Source passage:
::::

BibaAndBoba package#
BibaAndBoba#
- class BibaAndBoba.biba_and_boba.BibaAndBoba(file_1: Union[str, bytes, BufferedReader, BinaryIO, BytesIO, TextIO], file_2: Union[str, bytes, BufferedReader, BinaryIO, BytesIO, TextIO], subtraction_threshold: int = 3, use_cache: bool = True, flush_cache: bool = False)#
Bases:
object
BibaAndBoba is a class that for analyzing two Telegram chat history files. It provides a methods to get the difference words, the frequency distribution of the difference words, and other parameters. Uses NLTK library to tokenize the messages.
BibaAndBoba.Reader
class is used to read the files.- __init__(file_1: Union[str, bytes, BufferedReader, BinaryIO, BytesIO, TextIO], file_2: Union[str, bytes, BufferedReader, BinaryIO, BytesIO, TextIO], subtraction_threshold: int = 3, use_cache: bool = True, flush_cache: bool = False)#
The __init__ function is called when an instance of the class is created. It initializes all the variables that are unique to each instance.

::::

Supplied material:

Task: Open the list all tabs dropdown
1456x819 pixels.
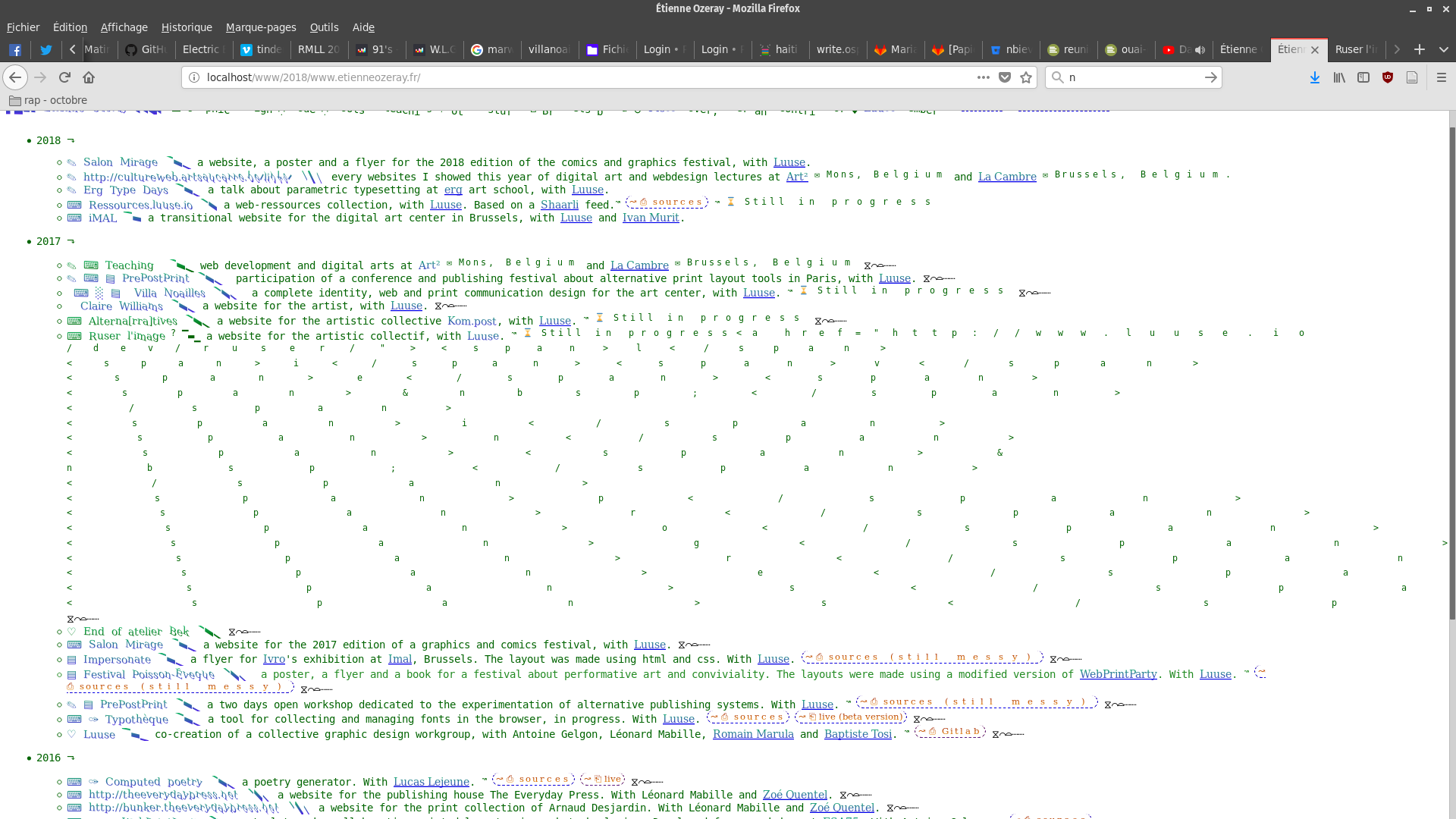Action: tap(1443, 49)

::::

Stated goal:
Answer these from the BibaAndBoba package page:
1. What is the default value of subtraction_threshold?
2. Which library does BibaAndBoba use to tokenize the messages?
3. Which class is used to read the files?
The material comes from a different source than the page about the BibaAndBoba package.

The completed task:
1. 3
2. NLTK
3. BibaAndBoba.Reader